Joshua Rauh, a management school faculty at Northwestern University who holds a doctorate in economics from the Massachusetts Institute of Technology, talked about his concerns about public employee pensions Monday at a hearing organized by the House Judiciary Committee.
The committee is looking into the topic because some members are thinking about developing a bankruptcy system for U.S. states.
State and local governments typically use past returns, rather than the low rates U.S. Treasury bonds are now earning, when they analyze their ability to meet pension obligations, Rauh said, according to a written version of his public employee pension testimony posted on the committee website.
The states say they have about $2.8 trillion in pension assets and about $1.3 trillion in unfunded pension liabilities, or about $11,000 in unfunded liabilities per U.S. household.
“If a state wanted to pay an investor (say, an insurance company) to take over its pension liability, the amount the investor demanded would not depend on the state’s asset allocation or the expected return on its assets,” Rauh said. “If a state tells its employees that their accrued pension benefits are secure – not subject to risk like stocks – then it should use the yields on safe government securities such as Treasury bonds to calculate the pension fund’s net position.”

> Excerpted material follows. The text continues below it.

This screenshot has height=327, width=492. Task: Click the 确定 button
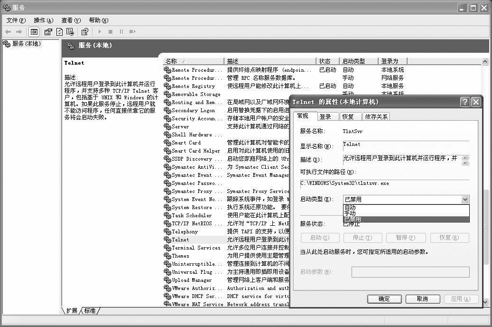(384, 299)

Many states have pension liabilities that are greater than plan asset levels even on a stated basis, and, using Treasury rates as the discount rates, the 10 states with the biggest unfunded liabilities appear to have unfunded liabilities that are about twice as big as asset totals, Raugh said.
Using Treasury rates to analyze pension obligations, the states unfunded liability totals that are about 50% to 250% the size of their asset totals.
Rauh and a colleague have estimated the plans’ total unfunded liability may be closer to $3 trillion, or about $25,000 per U.S. household, than $1 trillion.
“Congress should not take money from taxpayers in fiscally healthy states to give to public employee unions in a handful of spendthrift states,” Rauh said.
But creating a state bankruptcy option could cause problems by alarming bond buyers and encouraging states that were aware of the bankruptcy option to overspend, Rauh said.
Rauh spoke in support of H.R. 567, the Public Employee Pension Transparency Act bill.